(Exercise)
Your task is to repeat the entries exactly. Leave the pictures out.

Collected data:
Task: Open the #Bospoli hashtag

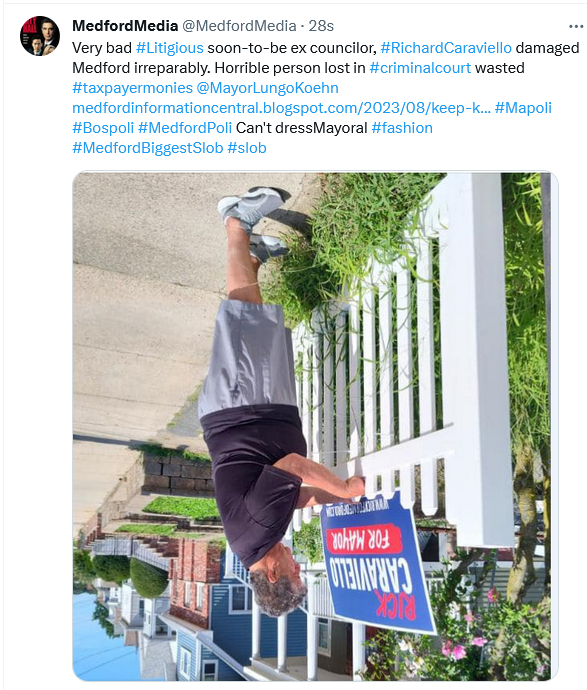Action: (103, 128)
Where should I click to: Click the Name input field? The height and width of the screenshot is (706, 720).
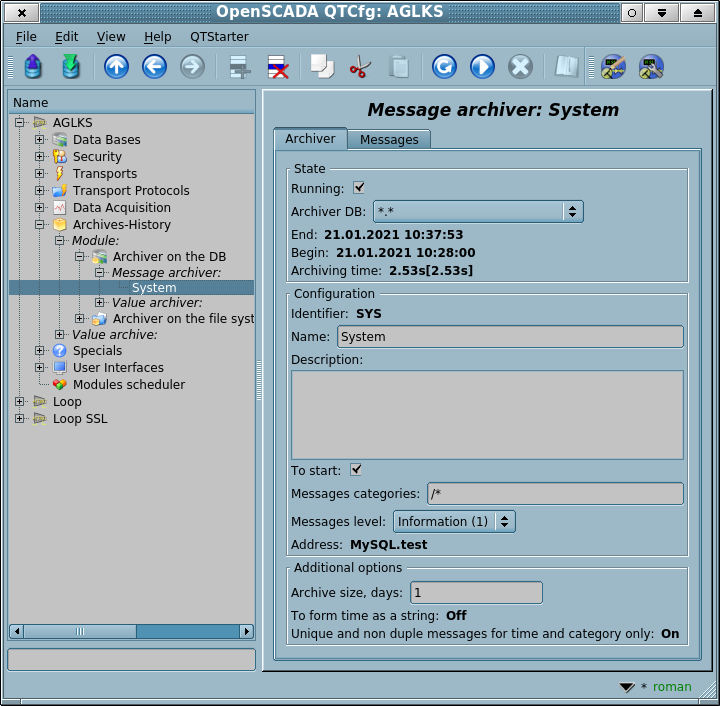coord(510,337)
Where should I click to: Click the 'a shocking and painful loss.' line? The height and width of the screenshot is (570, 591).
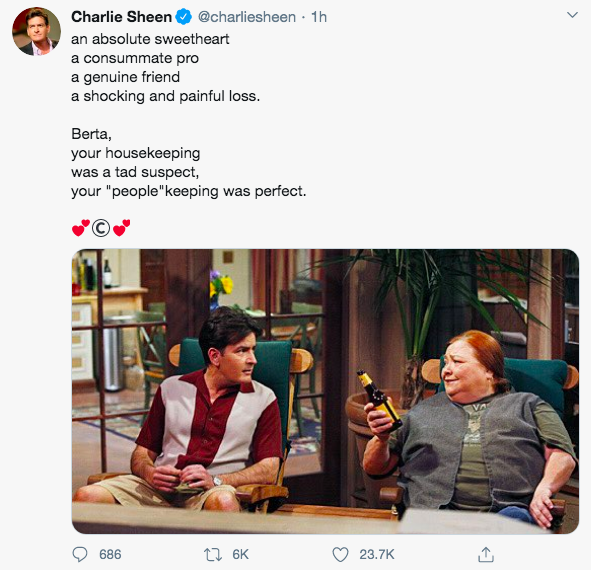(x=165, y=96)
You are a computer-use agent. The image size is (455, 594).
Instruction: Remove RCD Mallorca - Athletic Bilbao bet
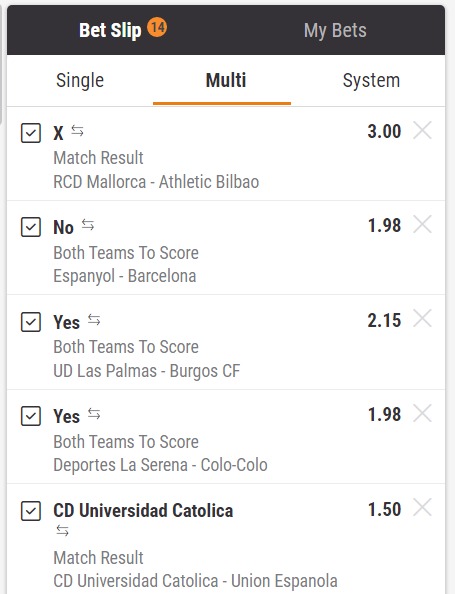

(Exercise answer)
Task: Open the #Bospoli hashtag

Action: (103, 128)
Where should I click to: Click the Name input field? The height and width of the screenshot is (706, 720).
coord(510,337)
Where should I click to: Click the 'a shocking and painful loss.' line? The height and width of the screenshot is (570, 591).
(x=165, y=96)
You are a computer-use agent. The image size is (455, 594).
Instruction: Remove RCD Mallorca - Athletic Bilbao bet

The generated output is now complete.